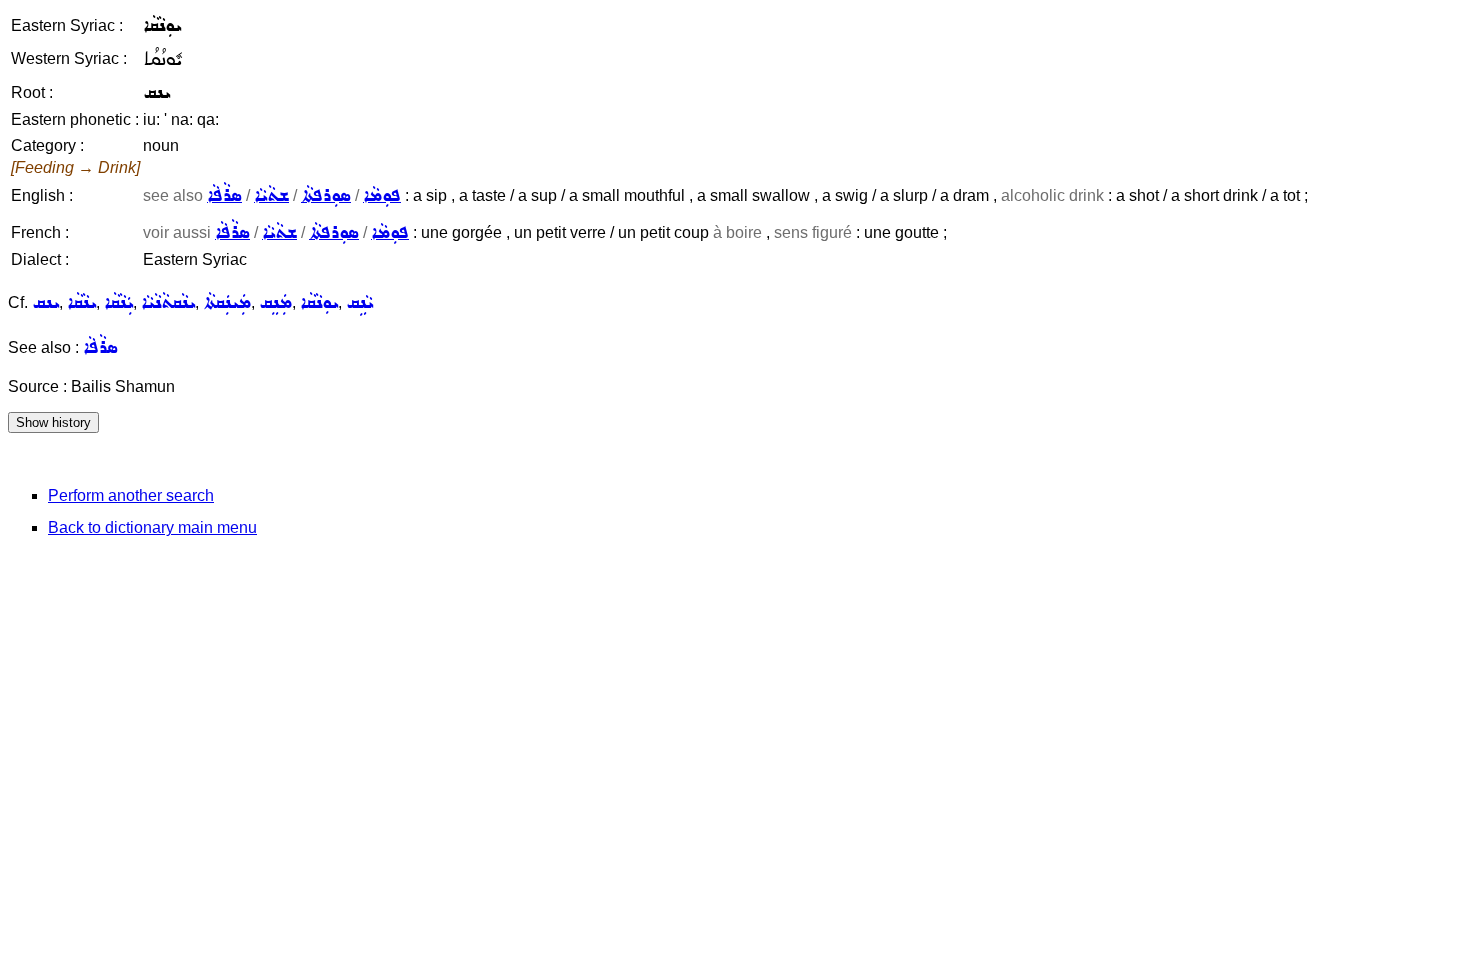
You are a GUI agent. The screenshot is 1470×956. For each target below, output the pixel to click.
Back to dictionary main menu (152, 527)
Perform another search (131, 495)
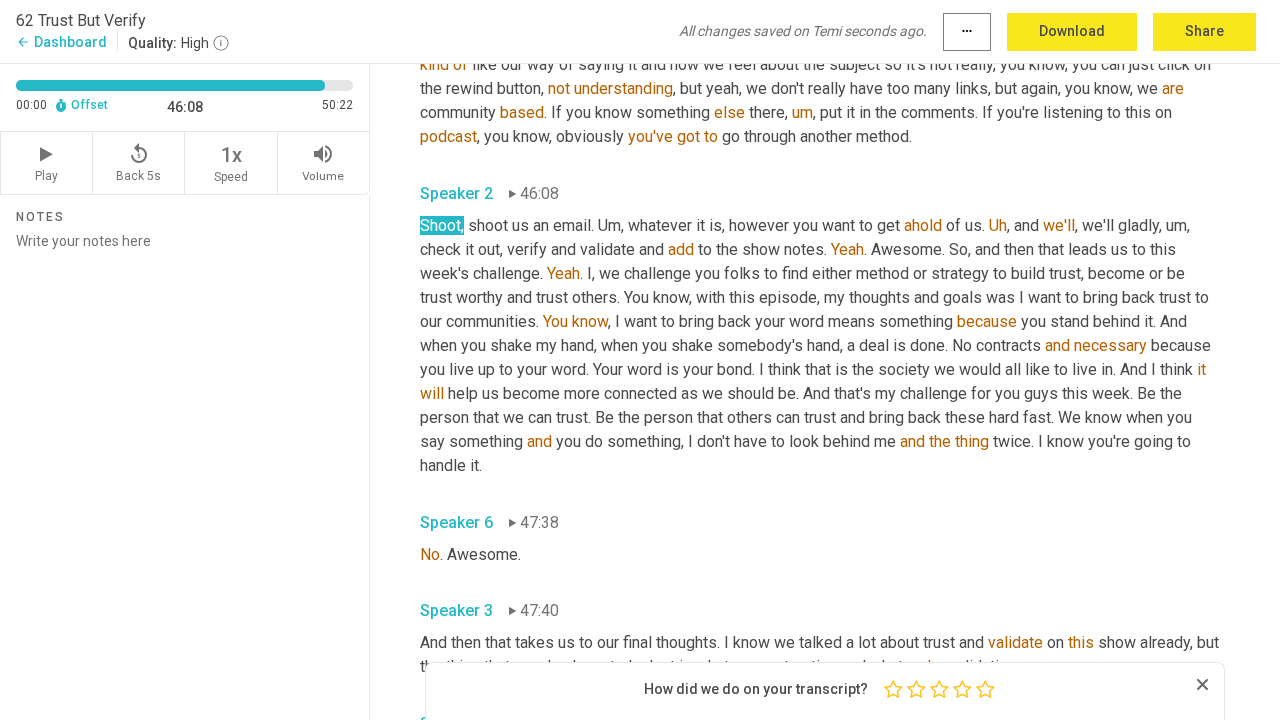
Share (1204, 31)
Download (1072, 31)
|---|
* WORK TASK *
Repeat the whole listing above word for word, but keep any picture out of it.

* EXERCISE ANSWER *
You are a GUI agent. The screenshot is 1470×956. For each target below, output the pixel to click.
Back to dictionary main menu (152, 527)
Perform another search (131, 495)
Share (1204, 31)
Download (1072, 31)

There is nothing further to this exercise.